Longevity, the pursuit of a healthier and longer life, is an ancient aspiration that unites various fields. Those at the forefront of this quest often don several hats, balancing roles as physicians, professors, entrepreneurs, and even celebrities at times.
Yet despite their hectic schedules, there’s one crucial slot in the day that they never mess with: sleep time.
It might be ironic that one of the most potent drugs longevity scientists swear by is accessible to us all. But hopefully after reading this article, you’ll be convinced to follow in their footsteps and believe in the longevity powers of a good night’s sleep.
Sleep: An Overlooked Pillar of Longevity
Many experts consider sleep, along with nutrition, exercise, stress management, smoking abstinence, and alcohol moderation, as one of the six pillars of longevity. These are six modifiable lifestyle factors that, when optimized, can significantly enhance a person’s lifespan.
A study from earlier this year by the American College of Cardiology[1], involving 172,321 participants, revealed that individuals with good sleep patterns enjoyed an extended life expectancy of 4.7 years for men and 2.4 years for women.
However, in the 24-hour society we live in, sleep seemingly gets the least attention out of all the pillars.
So How Deep Is Our Sleep Problem?
As we’ve already started unraveling the longevity benefits of the Zs we’re missing out on, let’s address the depth of our society’s sleep problem.
According to the Centers for Disease Control and Prevention[2], a staggering 1 in 3 adults in the US admits to not receiving adequate sleep daily. Plus, nearly 40% of adults find themselves unintentionally dozing off during the day at least once a month. To compound this issue, an estimated 50 to 70 million Americans grapple with chronic, ongoing sleep disorders.
These statistics merit a closer look and a more nuanced understanding of sleep as a phenomenon.
The Science of Sleep
Sleep is an evolutionarily conserved process with almost all creatures experiencing some form of it. The stages of sleep, known as sleep architecture, are what vary between species.

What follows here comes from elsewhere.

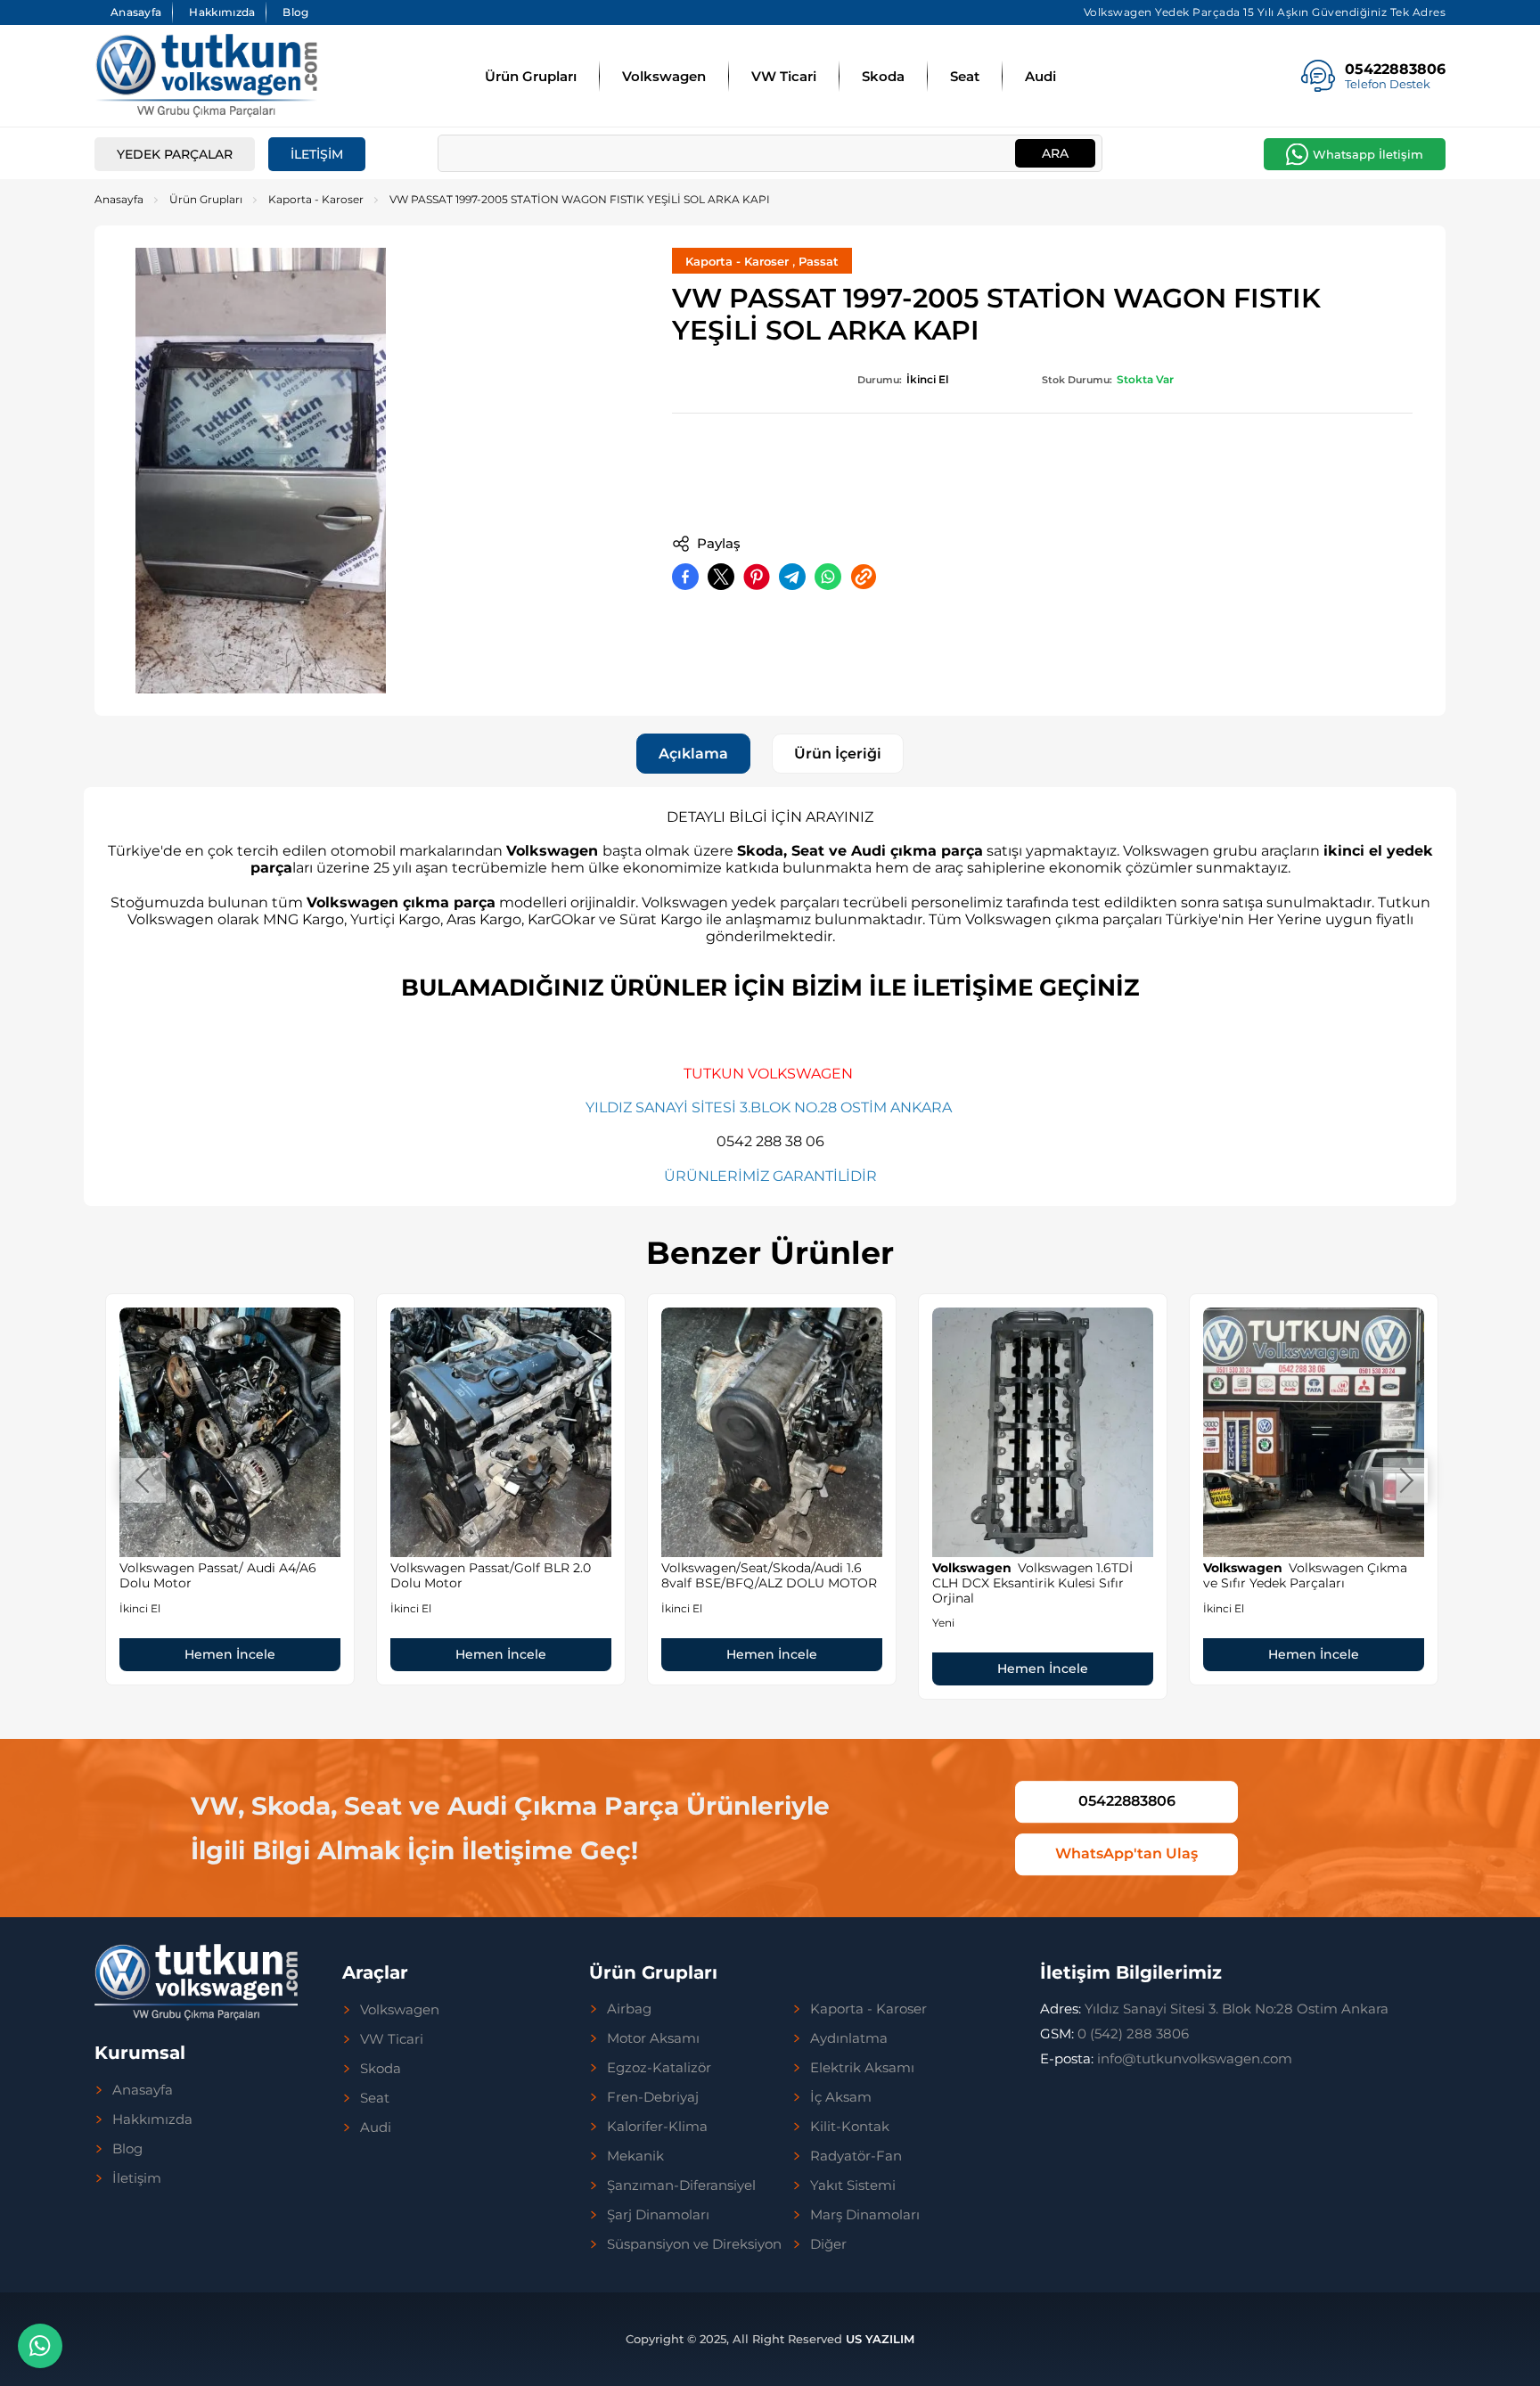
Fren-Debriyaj (653, 2097)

In humans[3], we cycle between REM (rapid eye movement) sleep and three stages of non-REM sleep several times in a typical night. Stage 1 of NREM is a transition from wakefulness to light sleep. Stage 2 is a lighter sleep before moving to deeper stages. Stage 3, when brain waves become slowest, is the restorative deep sleep. REM sleep starts about 90 minutes after sleep onset. This is when our minds venture into vivid dreamscapes while our bodies remain temporarily locked in muscle paralysis
Two key mechanisms regulate sleep: circadian rhythms and sleep-wake homeostasis. Circadian rhythms control various functions, such as body temperature, metabolism, and hormone release, aligning our sleep-wake cycle with the day-night cycle. Sleep-wake homeostasis builds up the need for sleep as the duration of wakefulness increases.
Why Do We Need Sleep for Longevity?
For decades, science has recognized sleep for its restorative capacities. Generally, some of these functions include muscle repair, removal of toxins, and memory consolidation.

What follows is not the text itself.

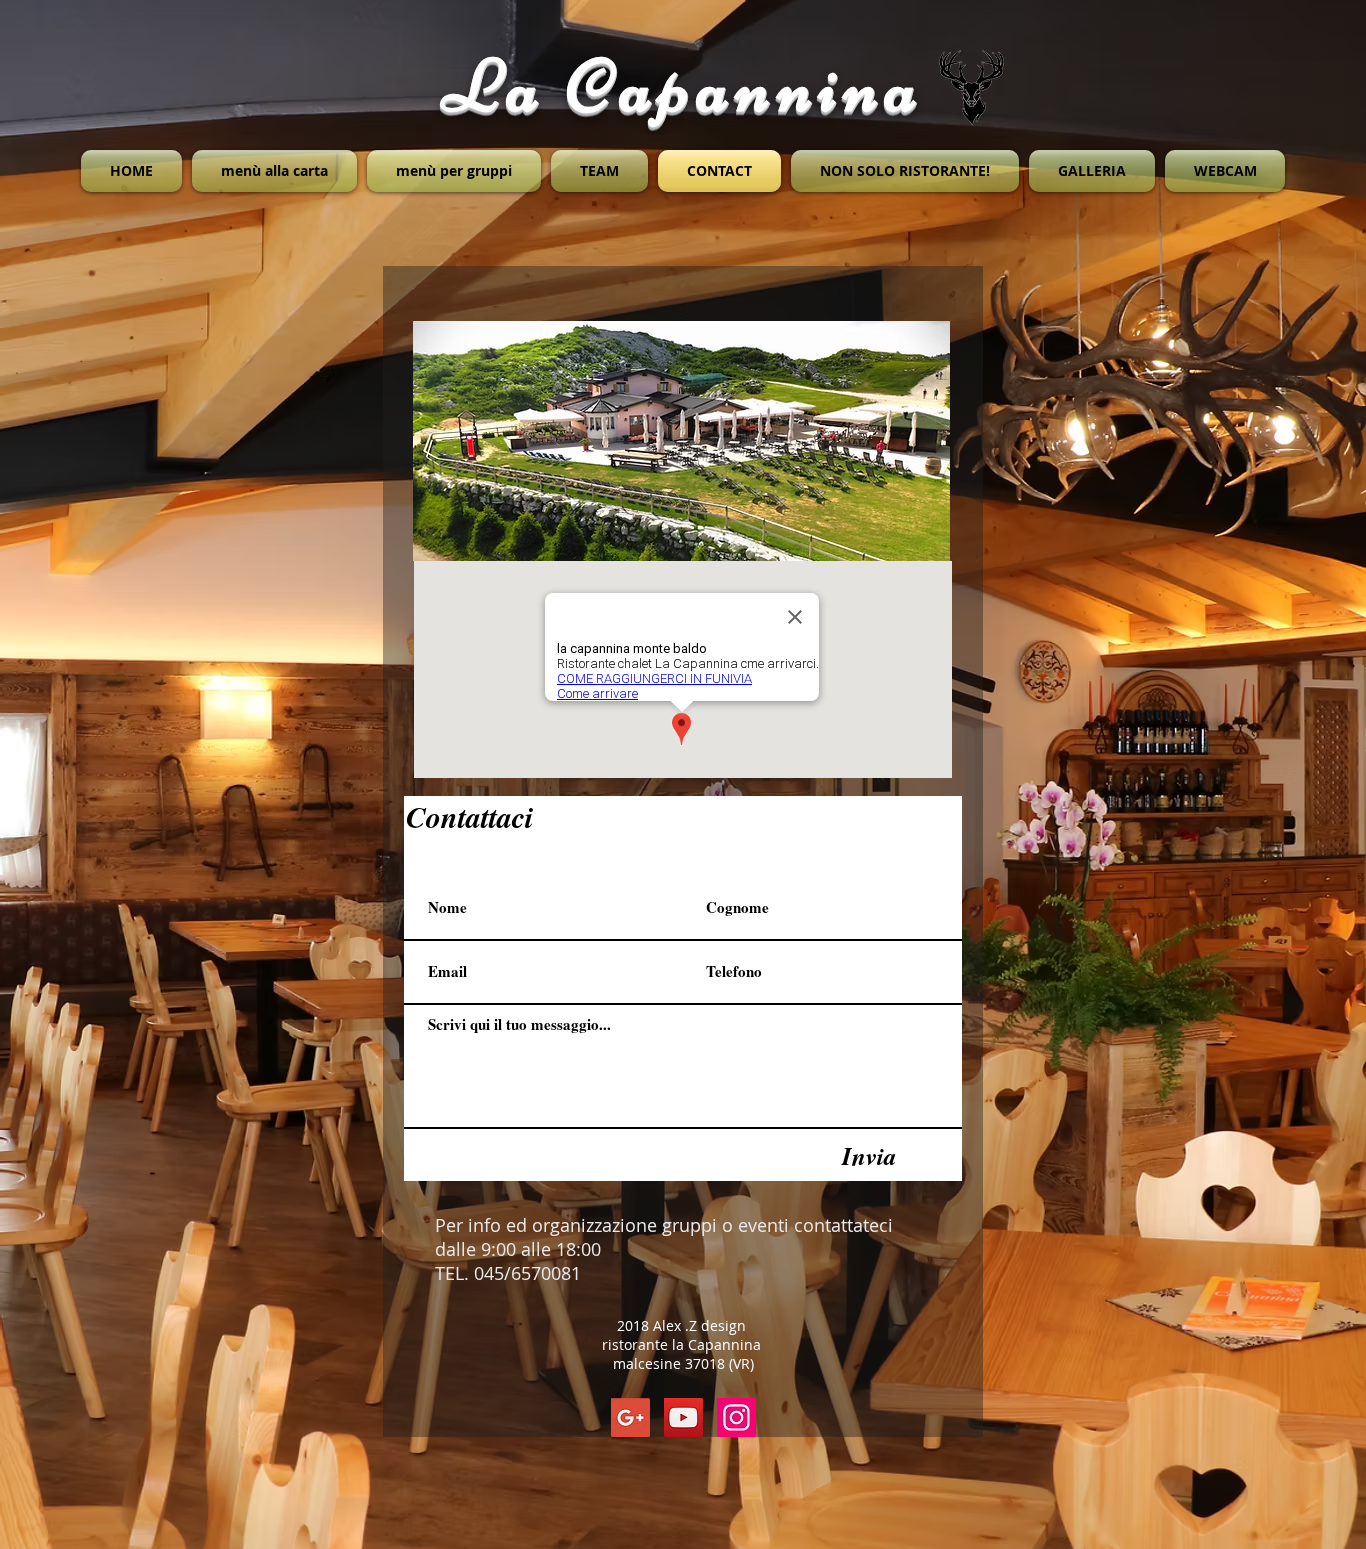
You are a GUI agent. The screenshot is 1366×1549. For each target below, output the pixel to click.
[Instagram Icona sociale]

Today in the age of longevity, researchers are studying sleep’s role in offsetting the hallmarks of aging; the fundamental biological mechanisms that drive aging. With sleep deprivation being studied as an accelerator of biological aging[4], it’s no wonder that these hallmarks go awry with poor sleep.
One study involving hospital physicians[5] discovered DNA damage following an overnight shift with acute sleep loss, starkly contrasting the minimal DNA damage observed after three nights of regular sleep. Similarly, telomeres, which are protective caps on DNA strands, tend to shorten with poor sleep. In a study examining female nurses engaged in rotating night shifts[6], those who averaged less than six hours of sleep per day exhibited shorter telomeres compared to their well-rested counterparts.

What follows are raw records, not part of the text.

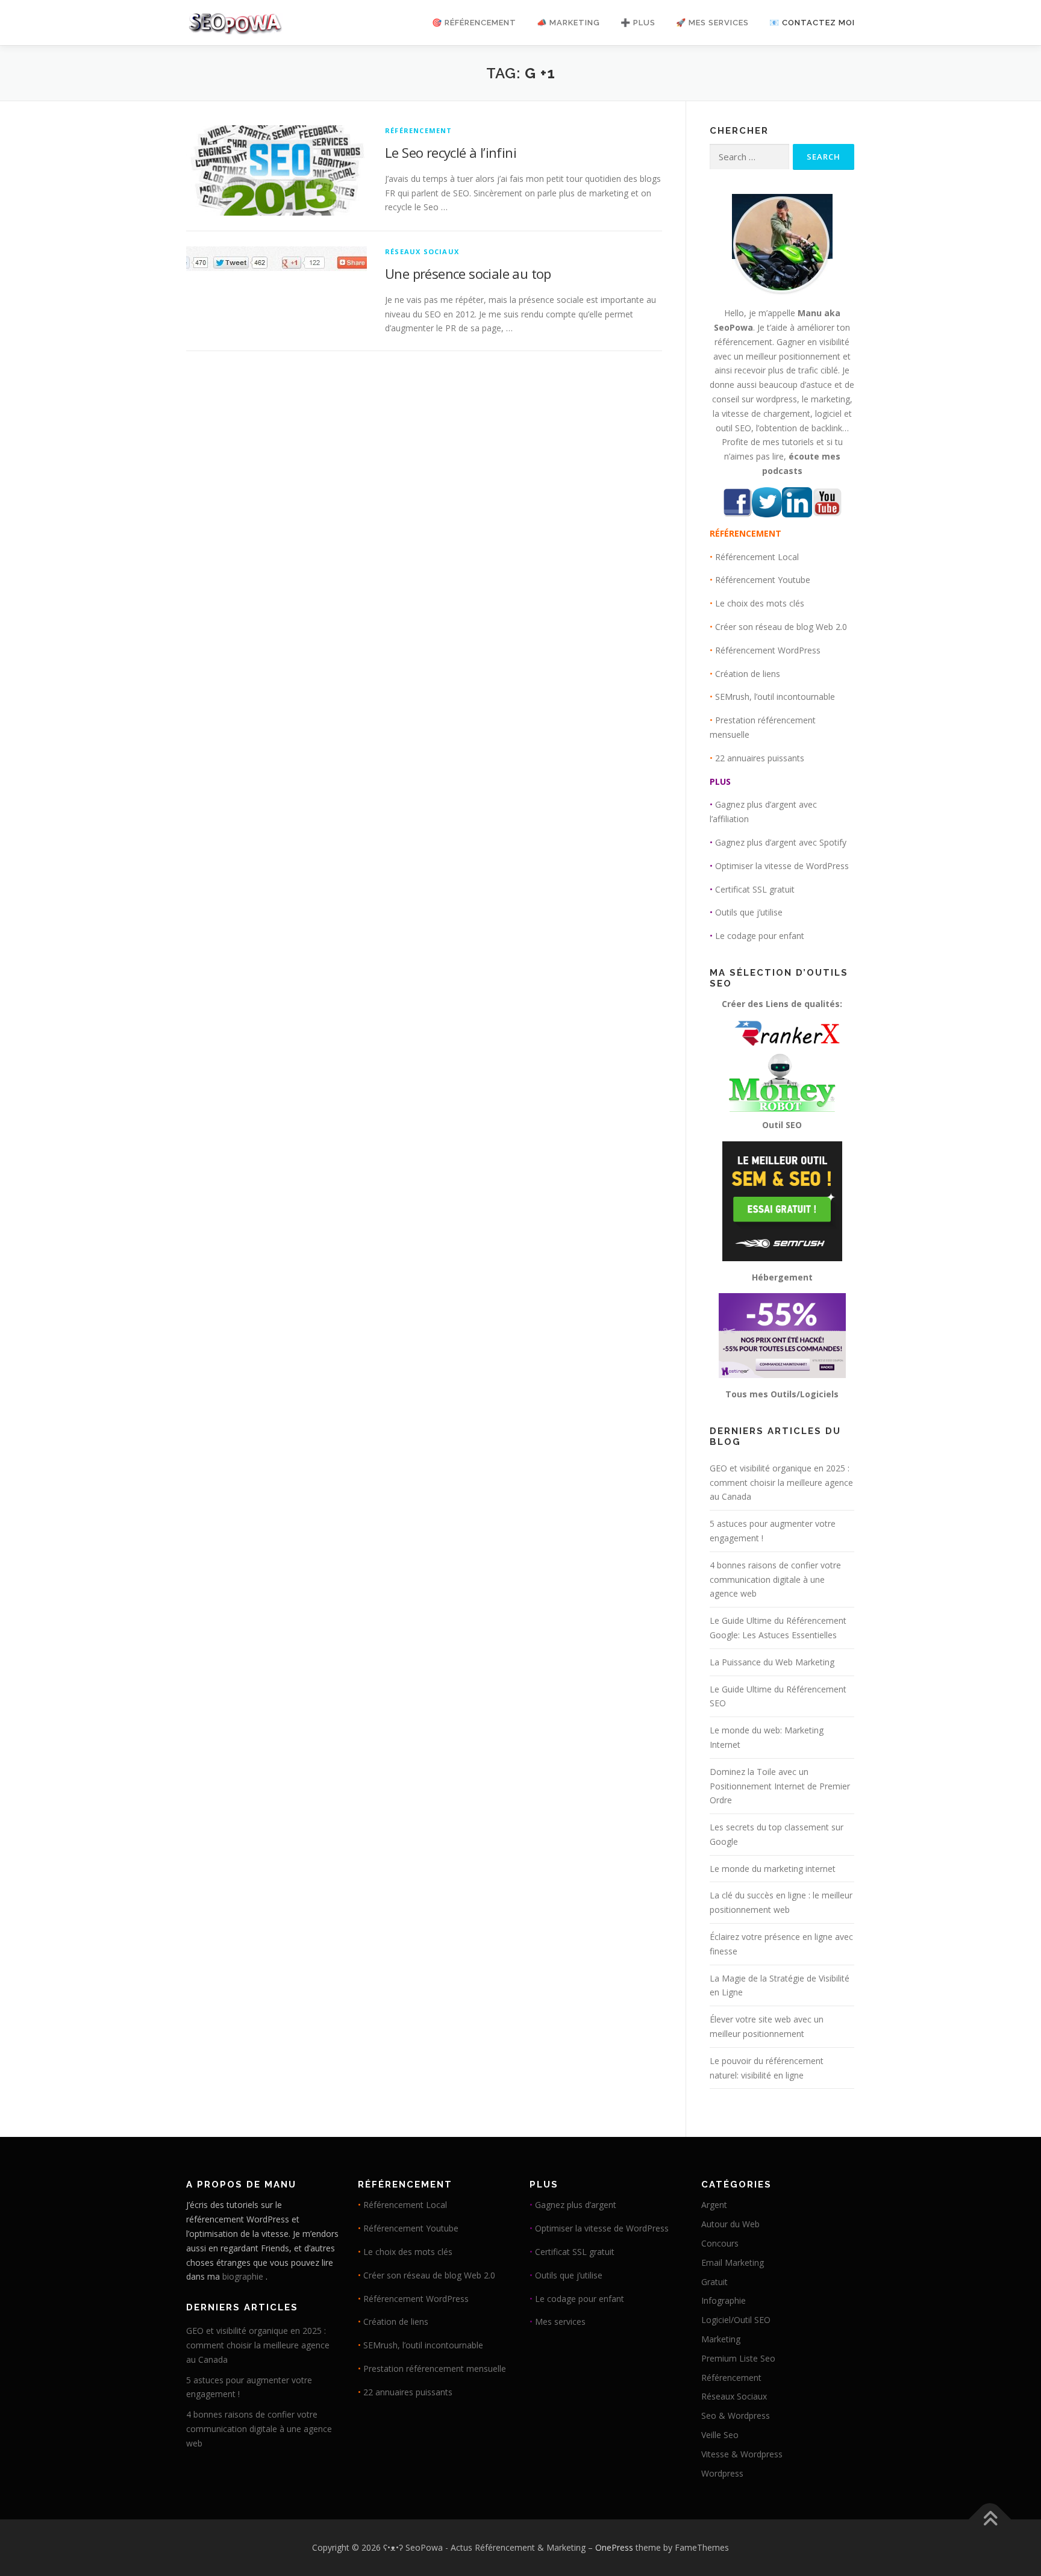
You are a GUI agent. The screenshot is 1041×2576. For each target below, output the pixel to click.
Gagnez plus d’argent (575, 2204)
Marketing (720, 2339)
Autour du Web (730, 2224)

Research is still ongoing to elucidate the links between sleep and other hallmarks of aging.
Both Duration and Regularity of Sleep Affect Longevity
So is following the recommended 7–9 hours of sleep[7] enough for longevity? Well, it turns out that both duration and regularity of sleep affect all-cause mortality.
In one study[8], scientists followed over 21,000 Finnish twins for more than 22 years. They studied the twins’ sleep patterns and looked at their longevity. Duly, researchers found that those who slept less than 7 hours had a 24% increased risk of all-cause mortality while those who slept more than 8 hours had a 17% increased risk.
Another study from last September[9], involving 60,977 UK participants, suggests sleep regularity as a stronger predictor of mortality risk. Participants with more regular sleep patterns had a 20% to 48% lower risk of all-cause mortality.
Sleep and Age-Related Diseases
While scientists are still trying to understand the exact mechanisms that make poor sleep a predictor of all-cause mortality, poor sleep has been linked to several age-related diseases.
For example, insufficient sleep has been recognized as a factor in elevating the risk of type 2 diabetes, with notable implications for Hemoglobin A1c levels, a crucial indicator of long-term blood sugar control[10].
Additionally, conditions like hypertension, stroke, coronary heart disease, and cardiac arrhythmias have been notably more prevalent among those suffering from sleep disturbances than their peers enjoying restful sleep[10]. In laboratory settings, it’s been discovered that sleep deprivation triggers metabolic alterations that might correlate with obesity[10].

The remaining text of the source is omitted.